Why did I run? Why am I avoiding you?

Well James, I was embarrassed. I couldn't face you anymore. I mean, what if you think I was weird for giving you cupcake? What if you don't like it? Who am I to even bother doing something like that apart from where I brush your hair from your face? I'm really sorry about that by the way. I didn't mean to. It's like my hand has a mind on its own.

It was hard, you know.Because we go to the same school and we have most classes together.

Although I wanted to avoid you and all, but there was a little part of me that wish you would noticed. Maybe approach me about the cupcake but I guess it didn't mean anything to you.

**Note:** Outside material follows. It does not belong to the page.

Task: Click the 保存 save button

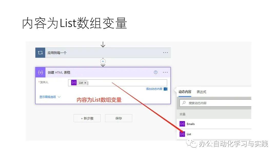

I'm such a hypocrite. I wanted you to see me, to finally notice me. I don't want to be just some girl you help with the vending machine. I wanted you to remember me even if we only met once. But here I am, avoiding you, too scared to even cross path with you.

I was just making an idiot out of myself. I'm avoiding you like my life is depended on it and yet, you don't even know who I am. It didn't make any difference whether I was avoiding you or not. Because I am a nobody. Just some girl who went to the same school as you. My existence is not significant in your life.

But James, I wanted to think that the universe wanted us together, that you and I have a chance in this lifetime. I wanted to think that someday our path will cross again. Maybe this time just a little longer.

P.S
HERE a short poem that I doodle on my poor calculus homework. It's not good but might as well just include this here.

YOU plus ME
What could it be?
I didn't dare to think that we could've been
I guess I knew the solution
But I didn't want to hurt my heart further
by the unverified answer.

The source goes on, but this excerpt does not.